#### Exercise materials
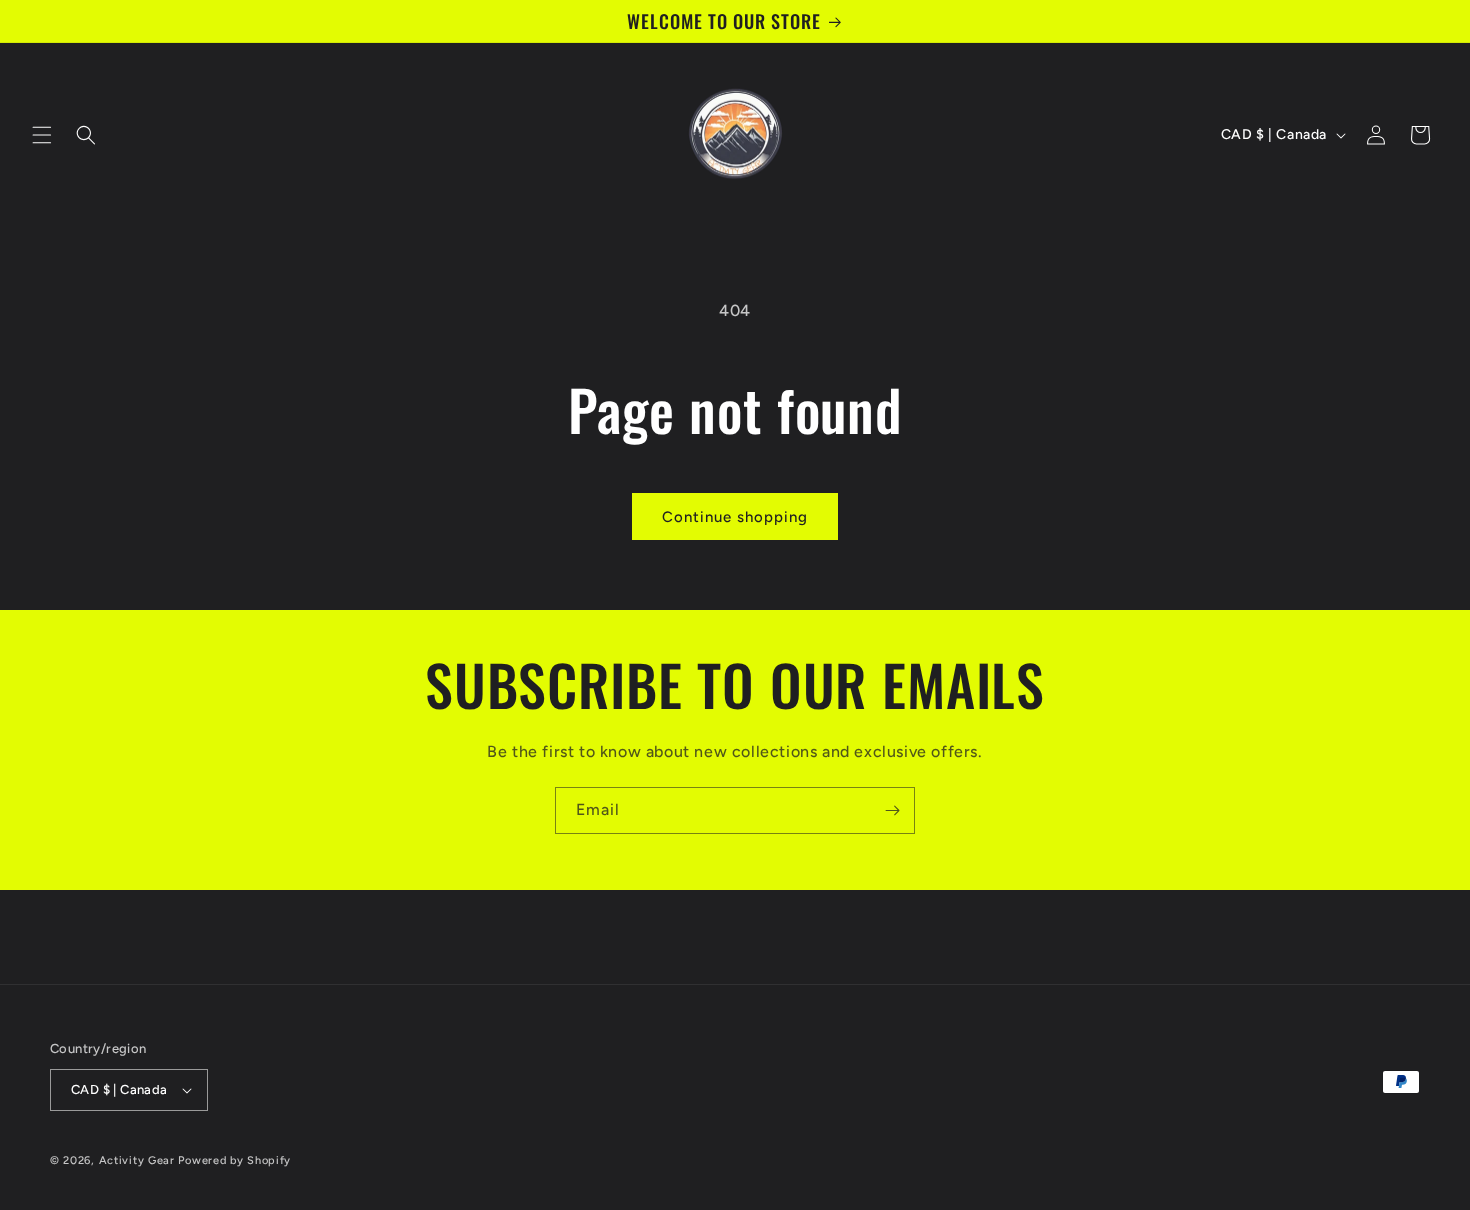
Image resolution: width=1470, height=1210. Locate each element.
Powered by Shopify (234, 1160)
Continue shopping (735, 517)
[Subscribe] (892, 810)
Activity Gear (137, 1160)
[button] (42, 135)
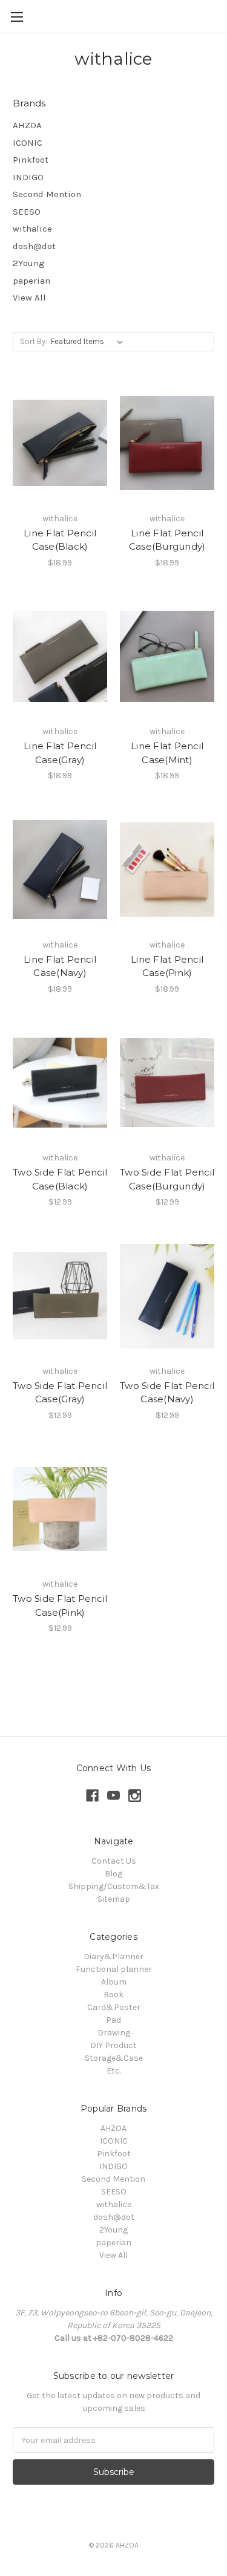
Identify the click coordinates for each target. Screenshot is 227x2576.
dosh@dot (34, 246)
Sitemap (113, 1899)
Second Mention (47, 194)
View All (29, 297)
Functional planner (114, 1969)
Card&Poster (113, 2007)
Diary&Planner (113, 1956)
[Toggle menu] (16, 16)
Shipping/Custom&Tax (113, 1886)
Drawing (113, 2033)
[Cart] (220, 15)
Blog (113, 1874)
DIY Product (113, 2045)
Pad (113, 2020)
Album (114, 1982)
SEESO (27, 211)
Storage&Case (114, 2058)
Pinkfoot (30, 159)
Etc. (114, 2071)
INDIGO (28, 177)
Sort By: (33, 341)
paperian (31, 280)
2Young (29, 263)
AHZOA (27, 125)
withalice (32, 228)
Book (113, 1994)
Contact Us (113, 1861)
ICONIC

#### Problem description
With the pictures stripped out, return each record word for word.

#### Result below
Image resolution: width=1470, height=1210. Locate each element.
Powered by Shopify (234, 1160)
Continue shopping (735, 517)
[Subscribe] (892, 810)
Activity Gear (137, 1160)
[button] (42, 135)
Identify the click coordinates for each target. Screenshot is 227x2576.
dosh@dot (34, 246)
Sitemap (113, 1899)
Second Mention (47, 194)
View All (29, 297)
Functional planner (114, 1969)
Card&Poster (113, 2007)
Diary&Planner (113, 1956)
[Toggle menu] (16, 16)
Shipping/Custom&Tax (113, 1886)
Drawing (113, 2033)
[Cart] (220, 15)
Blog (113, 1874)
DIY Product (113, 2045)
Pad (113, 2020)
Album (114, 1982)
SEESO (27, 211)
Storage&Case (114, 2058)
Pinkfoot (30, 159)
Etc. (114, 2071)
INDIGO (28, 177)
Sort By: (33, 341)
paperian (31, 280)
2Young (29, 263)
AHZOA (27, 125)
withalice (32, 228)
Book (113, 1994)
Contact Us (113, 1861)
ICONIC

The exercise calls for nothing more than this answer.